You sound entirely out of your depth .
There is so my you can do to improve your situation.
Get a parenting teens book, read it, re-read it, try the strategies.
Get some counselling for yourself, the counsellor can support you to find ways to manage.
Your son is not a bad person. He is a young teenager trying to cope with massive hormonal changes, pressures at school and home, and undoubtedly low self esteem.
Your dislike for him is as clear as day and he will be painfully aware that his own family would prefer him gone. That is a tough place to be for anyone, never mind a child.
You need to back right off and try to understand that in children, all behaviour is communication. He does not yet have the confidence, experience or insight to sit you down and say, “Hey Dad, I am extremely unhappy as it is patently obvious my own family dislikes me. I need to be loved unconditionally, especially when I’m behaving badly because that is my way of showing how unhappy I feel.”
You are the adult here and if you step up you can guide your son to become a confident, compassionate and good person who enjoys good relationships.
I would urge you to hold your tongue before saying anything to him except Good morning/how are you/ and anything else civil.

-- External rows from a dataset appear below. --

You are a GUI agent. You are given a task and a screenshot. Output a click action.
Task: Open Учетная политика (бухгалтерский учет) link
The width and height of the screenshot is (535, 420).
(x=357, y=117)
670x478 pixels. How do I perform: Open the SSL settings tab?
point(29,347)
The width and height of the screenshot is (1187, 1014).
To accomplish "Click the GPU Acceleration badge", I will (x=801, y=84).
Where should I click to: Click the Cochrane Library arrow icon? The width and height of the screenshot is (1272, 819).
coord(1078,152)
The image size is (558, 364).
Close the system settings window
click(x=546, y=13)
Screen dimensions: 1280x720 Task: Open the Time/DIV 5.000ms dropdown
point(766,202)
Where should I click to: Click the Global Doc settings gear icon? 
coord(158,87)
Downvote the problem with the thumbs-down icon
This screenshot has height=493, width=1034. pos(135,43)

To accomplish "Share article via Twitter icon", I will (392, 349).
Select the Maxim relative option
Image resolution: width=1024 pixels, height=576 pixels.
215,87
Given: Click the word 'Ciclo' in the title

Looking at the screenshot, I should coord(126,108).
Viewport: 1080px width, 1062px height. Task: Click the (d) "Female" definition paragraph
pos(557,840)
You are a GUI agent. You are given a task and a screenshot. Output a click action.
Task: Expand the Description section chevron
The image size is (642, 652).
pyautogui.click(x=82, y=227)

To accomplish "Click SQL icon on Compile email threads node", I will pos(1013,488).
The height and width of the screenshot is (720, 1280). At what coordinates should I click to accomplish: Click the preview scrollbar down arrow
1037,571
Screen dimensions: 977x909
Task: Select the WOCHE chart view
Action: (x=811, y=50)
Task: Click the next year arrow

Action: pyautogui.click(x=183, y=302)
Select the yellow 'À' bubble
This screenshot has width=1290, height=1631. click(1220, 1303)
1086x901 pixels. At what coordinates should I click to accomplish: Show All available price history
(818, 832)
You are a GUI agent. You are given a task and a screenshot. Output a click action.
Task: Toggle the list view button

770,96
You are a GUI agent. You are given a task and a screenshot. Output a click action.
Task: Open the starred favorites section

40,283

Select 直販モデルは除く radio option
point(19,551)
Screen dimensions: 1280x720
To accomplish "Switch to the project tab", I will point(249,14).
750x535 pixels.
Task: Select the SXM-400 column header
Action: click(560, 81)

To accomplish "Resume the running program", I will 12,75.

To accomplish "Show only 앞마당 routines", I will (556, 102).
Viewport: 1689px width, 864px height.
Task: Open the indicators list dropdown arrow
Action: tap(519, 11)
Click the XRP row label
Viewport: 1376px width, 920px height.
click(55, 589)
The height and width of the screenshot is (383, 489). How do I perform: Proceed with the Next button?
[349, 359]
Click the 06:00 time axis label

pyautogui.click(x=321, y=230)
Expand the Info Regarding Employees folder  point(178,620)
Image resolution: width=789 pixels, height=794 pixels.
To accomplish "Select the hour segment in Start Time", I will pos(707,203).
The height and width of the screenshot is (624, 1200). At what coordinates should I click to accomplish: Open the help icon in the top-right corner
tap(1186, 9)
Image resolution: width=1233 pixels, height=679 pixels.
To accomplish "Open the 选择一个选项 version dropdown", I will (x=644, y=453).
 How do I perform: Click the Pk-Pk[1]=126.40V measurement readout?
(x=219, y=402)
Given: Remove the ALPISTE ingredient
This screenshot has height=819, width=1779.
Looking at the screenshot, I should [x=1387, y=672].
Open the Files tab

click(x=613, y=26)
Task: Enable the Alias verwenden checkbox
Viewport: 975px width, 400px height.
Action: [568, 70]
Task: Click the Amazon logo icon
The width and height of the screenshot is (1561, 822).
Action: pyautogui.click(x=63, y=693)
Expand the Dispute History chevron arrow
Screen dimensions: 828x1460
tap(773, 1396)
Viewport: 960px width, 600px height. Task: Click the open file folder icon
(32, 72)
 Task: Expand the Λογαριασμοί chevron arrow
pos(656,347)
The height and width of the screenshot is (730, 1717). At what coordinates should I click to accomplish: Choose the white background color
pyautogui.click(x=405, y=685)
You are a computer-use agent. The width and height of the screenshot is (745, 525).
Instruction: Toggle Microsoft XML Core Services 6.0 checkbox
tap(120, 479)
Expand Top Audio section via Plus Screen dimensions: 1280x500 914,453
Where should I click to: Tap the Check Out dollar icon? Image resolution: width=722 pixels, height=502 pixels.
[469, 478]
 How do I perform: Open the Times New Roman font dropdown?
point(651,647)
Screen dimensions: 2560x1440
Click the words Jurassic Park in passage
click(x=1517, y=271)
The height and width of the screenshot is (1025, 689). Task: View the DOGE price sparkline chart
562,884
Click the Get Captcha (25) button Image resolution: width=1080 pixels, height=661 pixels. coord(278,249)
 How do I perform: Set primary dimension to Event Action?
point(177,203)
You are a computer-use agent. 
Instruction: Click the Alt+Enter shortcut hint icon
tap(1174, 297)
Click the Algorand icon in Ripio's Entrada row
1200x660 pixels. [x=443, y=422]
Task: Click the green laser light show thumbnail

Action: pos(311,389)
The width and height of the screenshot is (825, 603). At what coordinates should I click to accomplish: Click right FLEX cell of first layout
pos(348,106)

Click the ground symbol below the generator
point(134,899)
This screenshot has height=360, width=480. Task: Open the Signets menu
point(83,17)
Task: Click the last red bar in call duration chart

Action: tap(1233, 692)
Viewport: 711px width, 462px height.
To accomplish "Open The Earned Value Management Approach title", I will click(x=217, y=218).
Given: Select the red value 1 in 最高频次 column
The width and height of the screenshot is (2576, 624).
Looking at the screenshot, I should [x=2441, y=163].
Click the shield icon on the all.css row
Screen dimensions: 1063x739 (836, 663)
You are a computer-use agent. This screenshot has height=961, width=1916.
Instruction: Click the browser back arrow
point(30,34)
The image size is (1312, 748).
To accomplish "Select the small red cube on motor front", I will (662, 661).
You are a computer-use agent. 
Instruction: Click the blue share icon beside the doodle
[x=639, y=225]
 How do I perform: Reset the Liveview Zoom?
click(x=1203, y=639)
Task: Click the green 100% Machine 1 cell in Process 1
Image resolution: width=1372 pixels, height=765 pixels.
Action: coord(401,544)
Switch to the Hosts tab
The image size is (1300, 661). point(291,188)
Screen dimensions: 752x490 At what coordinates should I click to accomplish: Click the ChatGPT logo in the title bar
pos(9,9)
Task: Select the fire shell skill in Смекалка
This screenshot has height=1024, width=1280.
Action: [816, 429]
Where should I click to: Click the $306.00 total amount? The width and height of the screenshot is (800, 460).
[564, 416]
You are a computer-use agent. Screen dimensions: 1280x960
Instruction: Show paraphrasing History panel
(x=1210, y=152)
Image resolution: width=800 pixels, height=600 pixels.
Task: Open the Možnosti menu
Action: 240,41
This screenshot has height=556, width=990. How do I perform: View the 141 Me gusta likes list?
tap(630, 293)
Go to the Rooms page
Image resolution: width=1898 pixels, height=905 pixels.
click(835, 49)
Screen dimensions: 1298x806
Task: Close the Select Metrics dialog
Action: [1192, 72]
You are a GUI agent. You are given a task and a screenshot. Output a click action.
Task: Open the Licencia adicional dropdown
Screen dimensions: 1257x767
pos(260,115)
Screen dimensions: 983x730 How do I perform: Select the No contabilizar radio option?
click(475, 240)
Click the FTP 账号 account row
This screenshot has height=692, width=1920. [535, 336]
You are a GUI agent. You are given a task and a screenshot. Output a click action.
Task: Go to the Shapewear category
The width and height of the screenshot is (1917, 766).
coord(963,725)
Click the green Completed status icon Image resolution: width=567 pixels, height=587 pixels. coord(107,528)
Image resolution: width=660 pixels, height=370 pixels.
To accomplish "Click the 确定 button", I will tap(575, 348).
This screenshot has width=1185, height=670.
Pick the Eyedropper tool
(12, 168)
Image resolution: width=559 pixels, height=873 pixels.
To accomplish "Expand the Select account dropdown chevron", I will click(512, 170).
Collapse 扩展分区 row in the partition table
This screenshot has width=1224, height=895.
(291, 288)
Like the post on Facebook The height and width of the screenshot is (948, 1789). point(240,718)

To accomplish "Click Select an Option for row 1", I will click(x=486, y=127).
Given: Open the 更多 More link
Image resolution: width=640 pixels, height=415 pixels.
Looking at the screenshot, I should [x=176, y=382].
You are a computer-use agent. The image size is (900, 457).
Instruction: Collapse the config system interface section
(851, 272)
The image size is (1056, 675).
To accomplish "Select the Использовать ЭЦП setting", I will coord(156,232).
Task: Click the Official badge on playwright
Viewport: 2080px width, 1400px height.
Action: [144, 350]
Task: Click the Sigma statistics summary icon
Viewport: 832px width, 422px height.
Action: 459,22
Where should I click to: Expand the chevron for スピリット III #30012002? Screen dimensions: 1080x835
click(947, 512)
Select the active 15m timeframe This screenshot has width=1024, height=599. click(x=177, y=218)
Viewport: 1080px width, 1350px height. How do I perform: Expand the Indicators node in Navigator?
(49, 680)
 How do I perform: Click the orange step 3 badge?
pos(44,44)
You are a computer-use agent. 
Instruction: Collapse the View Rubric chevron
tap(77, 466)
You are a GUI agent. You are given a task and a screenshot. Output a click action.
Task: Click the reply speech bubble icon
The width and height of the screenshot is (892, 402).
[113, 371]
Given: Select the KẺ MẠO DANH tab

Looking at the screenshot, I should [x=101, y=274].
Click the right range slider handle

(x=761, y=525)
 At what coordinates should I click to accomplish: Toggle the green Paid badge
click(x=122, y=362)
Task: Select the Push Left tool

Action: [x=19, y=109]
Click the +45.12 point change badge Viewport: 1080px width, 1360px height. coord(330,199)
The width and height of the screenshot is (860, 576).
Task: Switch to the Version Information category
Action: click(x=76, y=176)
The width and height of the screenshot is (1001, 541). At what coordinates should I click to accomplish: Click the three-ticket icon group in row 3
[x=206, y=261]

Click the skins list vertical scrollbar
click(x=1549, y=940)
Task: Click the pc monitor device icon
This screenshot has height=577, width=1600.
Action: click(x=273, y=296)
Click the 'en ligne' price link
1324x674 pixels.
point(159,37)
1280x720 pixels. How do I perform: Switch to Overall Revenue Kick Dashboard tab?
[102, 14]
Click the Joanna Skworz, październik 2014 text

No criticisms.
Praise him for every single thing he does right or we’ll - great game, you’re really talented. You know, you’re really good at getting yourself organised for school and sports/hey that too suits you, looking good!/thinking of getting takeaway and it’s your turn to choose tonight, have a think about what you’d like.
He needs to hear positive messaging constantly.
As it is, he knows that you react to negative behaviour so he is doing what he knows will get your attention.
In a few years he will be gone and you can have your spotless kitchen. None of that material stuff really matters though, what matters is that your family feels safe and loved and can go out into the world knowing that home will always be a place they are welcomed.